Let's write S2 the matrix of that numbers as
$ \qquad \small \begin{array} {rrrrrrr} 1 & . & . & . & . & . & . & . \\ 1 & 1 & . & . & . & . & . & . \\ 1 & 3 & 1 & . & . & . & . & . \\ 1 & 7 & 6 & 1 & . & . & . & . \\ 1 & 15 & 25 & 10 & 1 & . & . & . \\ 1 & 31 & 90 & 65 & 15 & 1 & . & . \\ 1 & 63 & 301 & 350 & 140 & 21 & 1 & . \\ 1 & 127 & 966 & 1701 & 1050 & 266 & 28 & 1 \\ \ldots & \end{array} $
where we use zero-based row- and columnindexes.

Then the problem can be restated as summing by building the dot product of one column by one row vector $V(x) = [1,x,x^2,x^3,...]$ with manageable (ideally infinite) dimension.

The numbers along a column can be seen as composed by finite compositions of geometric series.

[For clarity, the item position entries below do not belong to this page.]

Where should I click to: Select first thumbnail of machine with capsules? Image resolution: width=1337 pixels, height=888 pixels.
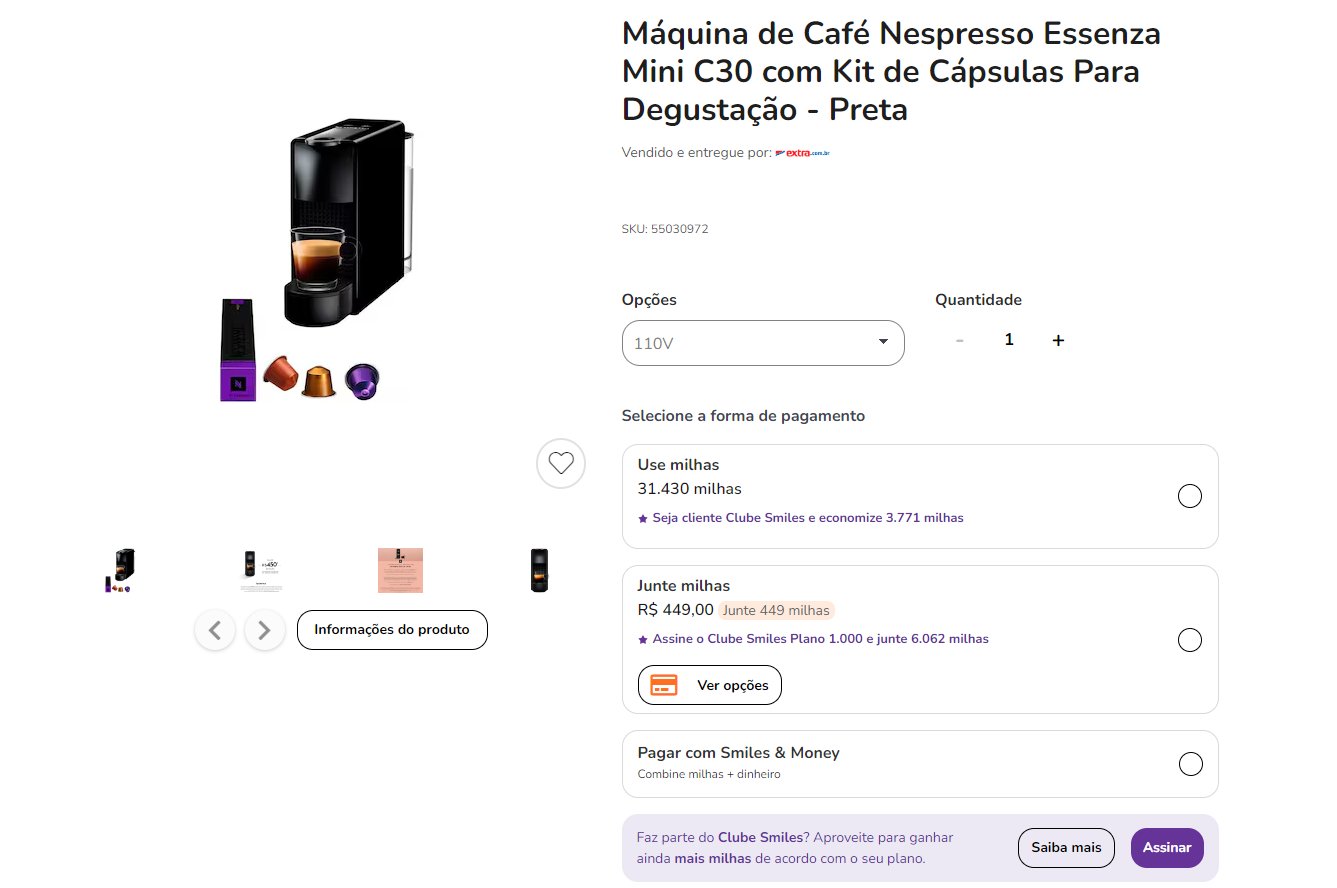[x=120, y=570]
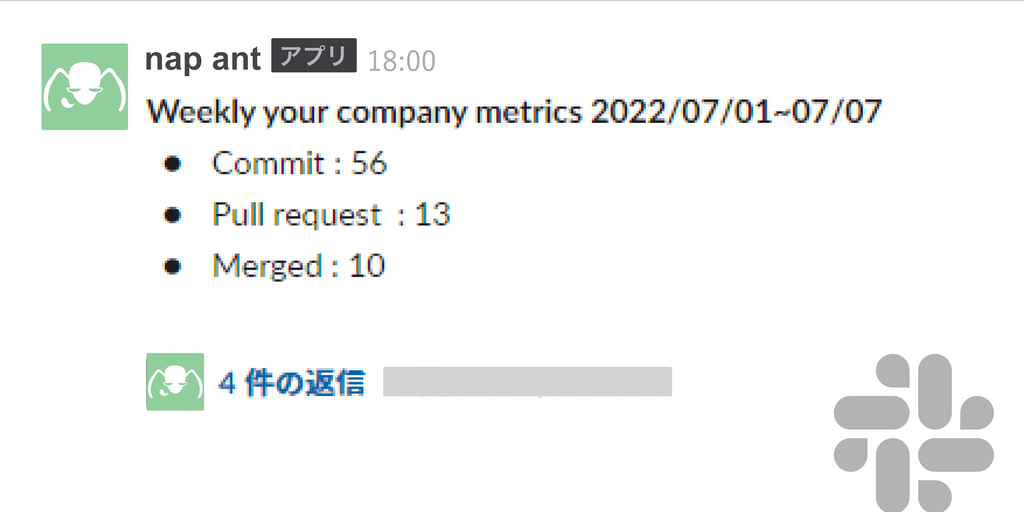The image size is (1024, 512).
Task: Open the 4 件の返信 thread replies
Action: point(291,382)
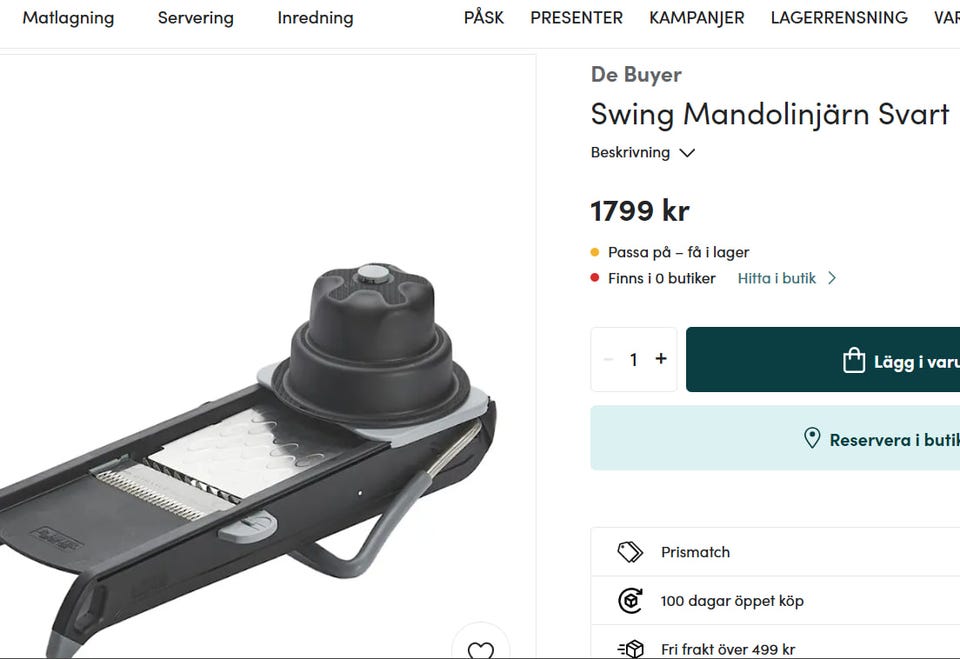Screen dimensions: 960x659
Task: Click the shopping bag icon on add-to-cart button
Action: [854, 360]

Column 0 is $[1,1,1,1,1,...]$ and the dot-product with the V(x)-vector is then $V(x)*S2[,0] = {1 \over 1-x}$

Column 1 is $[1-1,2-1,4-1,8-1,16-1,...]$ and the dot-product with the V(x)-vector is then $V(x)*S2[,1] = {1 \over 1-2x} - {1 \over 1-x} = { (1-1x) - (1-2x) \over (1-1x)(1-2x) } = {x \over (1-1x)(1-2x) }$

One needs the simple composition of the other columns (see for instance in wikipedia) to see more examples for that decompositions, and also a general description for that compositions (where the text is:"Another explicit expanding of the recurrence-relation(...)").
I think the idea behind that homework-assignment was, that the student should find the compositions of powers such that the problem is ocnverted to describe the (finite) composition of closed forms of geometric series.